■ EXERCISE TASK ■
Copy the data below verbatim, starting with its first line and going on through the line with "click(x=268, y=247)", both ends included.

━━━━━━━━━━━━━━━━━━━━━━━━━━━━━━

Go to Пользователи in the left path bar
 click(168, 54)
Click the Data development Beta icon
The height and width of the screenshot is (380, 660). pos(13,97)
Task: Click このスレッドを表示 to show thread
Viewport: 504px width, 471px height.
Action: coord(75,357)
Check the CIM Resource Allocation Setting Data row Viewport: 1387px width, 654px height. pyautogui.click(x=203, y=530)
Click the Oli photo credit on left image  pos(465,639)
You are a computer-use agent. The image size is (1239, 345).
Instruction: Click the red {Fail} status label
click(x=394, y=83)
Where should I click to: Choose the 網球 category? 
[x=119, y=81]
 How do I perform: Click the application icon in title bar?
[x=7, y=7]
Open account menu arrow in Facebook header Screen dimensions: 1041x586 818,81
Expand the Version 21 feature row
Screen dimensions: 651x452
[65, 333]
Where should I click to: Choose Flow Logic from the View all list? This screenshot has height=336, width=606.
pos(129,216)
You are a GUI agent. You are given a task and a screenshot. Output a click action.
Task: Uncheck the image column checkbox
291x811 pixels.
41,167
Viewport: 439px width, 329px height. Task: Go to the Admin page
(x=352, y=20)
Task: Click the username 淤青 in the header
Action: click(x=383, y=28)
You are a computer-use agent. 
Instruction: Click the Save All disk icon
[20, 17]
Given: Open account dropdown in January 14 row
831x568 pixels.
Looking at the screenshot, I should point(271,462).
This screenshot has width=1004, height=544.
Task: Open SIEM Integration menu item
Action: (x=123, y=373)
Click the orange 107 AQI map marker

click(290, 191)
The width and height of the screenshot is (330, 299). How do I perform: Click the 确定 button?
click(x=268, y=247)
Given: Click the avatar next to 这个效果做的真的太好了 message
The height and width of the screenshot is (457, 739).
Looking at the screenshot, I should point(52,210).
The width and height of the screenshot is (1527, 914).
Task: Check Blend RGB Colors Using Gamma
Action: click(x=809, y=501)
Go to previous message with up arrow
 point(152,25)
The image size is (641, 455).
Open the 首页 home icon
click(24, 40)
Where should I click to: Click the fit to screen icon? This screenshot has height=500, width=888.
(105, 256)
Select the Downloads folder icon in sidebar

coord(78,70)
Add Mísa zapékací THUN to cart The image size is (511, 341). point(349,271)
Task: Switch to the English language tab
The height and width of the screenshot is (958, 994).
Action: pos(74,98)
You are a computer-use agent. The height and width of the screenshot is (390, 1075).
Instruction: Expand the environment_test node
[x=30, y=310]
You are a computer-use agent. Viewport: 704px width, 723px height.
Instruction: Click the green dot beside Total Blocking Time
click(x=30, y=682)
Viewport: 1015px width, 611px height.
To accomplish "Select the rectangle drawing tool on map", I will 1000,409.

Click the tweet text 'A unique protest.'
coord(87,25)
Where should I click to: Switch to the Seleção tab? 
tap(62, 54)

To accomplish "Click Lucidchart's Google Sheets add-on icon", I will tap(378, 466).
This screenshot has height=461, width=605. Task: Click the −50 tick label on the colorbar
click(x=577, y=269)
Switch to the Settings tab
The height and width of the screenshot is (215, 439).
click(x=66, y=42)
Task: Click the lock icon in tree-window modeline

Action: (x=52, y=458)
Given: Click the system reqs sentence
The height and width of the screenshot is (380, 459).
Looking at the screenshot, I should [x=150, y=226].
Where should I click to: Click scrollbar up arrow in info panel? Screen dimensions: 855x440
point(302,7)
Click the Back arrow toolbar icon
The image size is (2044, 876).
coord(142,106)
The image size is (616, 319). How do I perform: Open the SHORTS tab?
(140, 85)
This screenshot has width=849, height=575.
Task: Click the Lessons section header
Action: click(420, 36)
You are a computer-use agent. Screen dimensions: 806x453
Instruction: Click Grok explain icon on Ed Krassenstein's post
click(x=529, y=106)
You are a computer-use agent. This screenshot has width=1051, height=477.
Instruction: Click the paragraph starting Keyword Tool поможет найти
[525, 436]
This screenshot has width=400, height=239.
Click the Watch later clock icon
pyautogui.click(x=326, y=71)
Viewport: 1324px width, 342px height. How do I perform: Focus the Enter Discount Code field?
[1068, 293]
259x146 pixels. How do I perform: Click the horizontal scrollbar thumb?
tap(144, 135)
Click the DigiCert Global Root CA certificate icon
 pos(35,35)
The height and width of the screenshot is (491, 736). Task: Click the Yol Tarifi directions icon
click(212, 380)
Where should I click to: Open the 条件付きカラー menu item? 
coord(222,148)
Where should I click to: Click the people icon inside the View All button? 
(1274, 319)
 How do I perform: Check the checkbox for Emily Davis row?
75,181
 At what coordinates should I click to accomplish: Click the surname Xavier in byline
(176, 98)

━━━━━━━━━━━━━━━━━━━━━━━━━━━━━━

■ PROBLEM SOLUTION ■
Go to Пользователи in the left path bar
 click(168, 54)
Click the Data development Beta icon
The height and width of the screenshot is (380, 660). pos(13,97)
Task: Click このスレッドを表示 to show thread
Viewport: 504px width, 471px height.
Action: coord(75,357)
Check the CIM Resource Allocation Setting Data row Viewport: 1387px width, 654px height. pyautogui.click(x=203, y=530)
Click the Oli photo credit on left image  pos(465,639)
You are a computer-use agent. The image size is (1239, 345).
Instruction: Click the red {Fail} status label
click(x=394, y=83)
Where should I click to: Choose the 網球 category? 
[x=119, y=81]
 How do I perform: Click the application icon in title bar?
[x=7, y=7]
Open account menu arrow in Facebook header Screen dimensions: 1041x586 818,81
Expand the Version 21 feature row
Screen dimensions: 651x452
[65, 333]
Where should I click to: Choose Flow Logic from the View all list? This screenshot has height=336, width=606.
pos(129,216)
You are a GUI agent. You are given a task and a screenshot. Output a click action.
Task: Uncheck the image column checkbox
291x811 pixels.
41,167
Viewport: 439px width, 329px height. Task: Go to the Admin page
(x=352, y=20)
Task: Click the username 淤青 in the header
Action: click(x=383, y=28)
You are a computer-use agent. 
Instruction: Click the Save All disk icon
[20, 17]
Given: Open account dropdown in January 14 row
831x568 pixels.
Looking at the screenshot, I should point(271,462).
This screenshot has width=1004, height=544.
Task: Open SIEM Integration menu item
Action: (x=123, y=373)
Click the orange 107 AQI map marker

click(290, 191)
The width and height of the screenshot is (330, 299). How do I perform: Click the 确定 button?
click(x=268, y=247)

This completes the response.